What is Statistical Power?
In null-hypothesis statistical testing (NHST) – the procedure most commonly applied in A/B tests, there are two types of errors that practitioners should care about, type I and type II errors. Type I is the probability of the test procedure to falsely reject a true null hypothesis. Type II error is the probability of the test procedure to fail to reject a false null hypothesis.
For those who are sweating around the choice of null and alternative hypothesis, there is a simple piece of advice – 99.9% of the time the null hypothesis in A/B tests is the composite hypothesis that there is no difference between the control and the tested variants and that there is negative lift. The alternative hypothesis is complimentary to the null – that is that there is a positive effect or lift. That’s also called a one-sided test, since we only care about correctly measuring a positive change and we don’t care exactly how bad the result is, as long as it is negative.
Here is a simple matrix to illustrate the relationship between the two types of errors and inference from an A/B test:
Judgement of Null Hypothesis | Null Hypothesis (H_{0}) is | |
Valid/True | Invalid/False | |
Reject | Type I Error (false positive) | Correct Inference (true positive) |
Fail to Reject | Correct Inference (true negative) | Type II Error (false negative) |
So, phrasing it differently a type I error is asserting something that is absent, while a type II error is failure to assert something that is present, e.g. a true lift of a given magnitude.
The rate of the type II error is denoted by the Greek letter β (beta). Statistical power is then the inverse of that, or 1−β. So, if the type II error rate is 10% (0.1) the test has 100% – 10% = 90% statistical power (or 1 – 0.1 = 0.9). I think the term sensitivity makes more sense intuitively and it also correctly describes what increasing or decreasing the power of a test does – increases or decreases its sensitivity to a particular effect size and statistical significance level.
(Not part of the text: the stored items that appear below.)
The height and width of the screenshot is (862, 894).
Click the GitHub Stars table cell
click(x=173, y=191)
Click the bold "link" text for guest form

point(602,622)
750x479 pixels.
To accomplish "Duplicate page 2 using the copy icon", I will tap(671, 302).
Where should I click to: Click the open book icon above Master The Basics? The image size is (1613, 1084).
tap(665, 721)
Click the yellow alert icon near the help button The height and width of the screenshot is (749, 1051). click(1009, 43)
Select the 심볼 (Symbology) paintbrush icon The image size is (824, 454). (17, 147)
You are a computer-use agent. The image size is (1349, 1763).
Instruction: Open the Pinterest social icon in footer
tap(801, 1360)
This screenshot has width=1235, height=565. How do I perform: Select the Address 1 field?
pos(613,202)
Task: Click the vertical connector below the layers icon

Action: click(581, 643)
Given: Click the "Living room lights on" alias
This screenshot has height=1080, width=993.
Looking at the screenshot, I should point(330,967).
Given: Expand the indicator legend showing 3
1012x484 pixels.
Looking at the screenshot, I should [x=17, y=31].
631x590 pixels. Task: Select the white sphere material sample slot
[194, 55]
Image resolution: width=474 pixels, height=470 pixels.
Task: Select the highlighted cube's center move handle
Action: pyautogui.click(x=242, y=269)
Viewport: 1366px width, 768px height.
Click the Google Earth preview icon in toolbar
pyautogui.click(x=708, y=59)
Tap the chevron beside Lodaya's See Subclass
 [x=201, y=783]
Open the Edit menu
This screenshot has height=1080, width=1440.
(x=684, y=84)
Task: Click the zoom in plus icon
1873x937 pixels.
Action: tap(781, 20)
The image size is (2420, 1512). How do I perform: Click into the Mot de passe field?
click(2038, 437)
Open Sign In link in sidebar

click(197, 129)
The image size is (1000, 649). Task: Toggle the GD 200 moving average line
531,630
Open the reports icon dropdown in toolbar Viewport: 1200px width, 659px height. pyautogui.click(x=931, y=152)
That’s why I use “test sensitivity” and also “chance to detect effect” interchangeably with “statistical power”.
An analogy that I think is appropriate is with a fishing net, imagining the potential results from a test are like a lake of fish – some are small, some are medium, some are large. A low powered test is like a net with wider gaps in it – it’s easier to produce such a net, but smaller fish will simply go through the gaps meaning you won’t be able to capture or “detect” them. On the other side, a finer net (higher power) requires more work to produce, but is able to capture smaller fish.
Thus: Absence of evidence is not evidence of absence, unless your test has proper power! That is, if your test has high enough sensitivity to detect a particular effect, failure to detect it can be interpreted as evidence of absence to the extent warranted by the power level. In an A/B testing situation, if you fail to detect a statistically significant effect of a given size, you can’t really say that there is no effect if your test has low power. You didn’t really give your test variant any chance. If the power is high though, then you can say that with high certainty there is no true effect equal to or larger than the effect size the test was powered for (has a particular level of sensitivity towards).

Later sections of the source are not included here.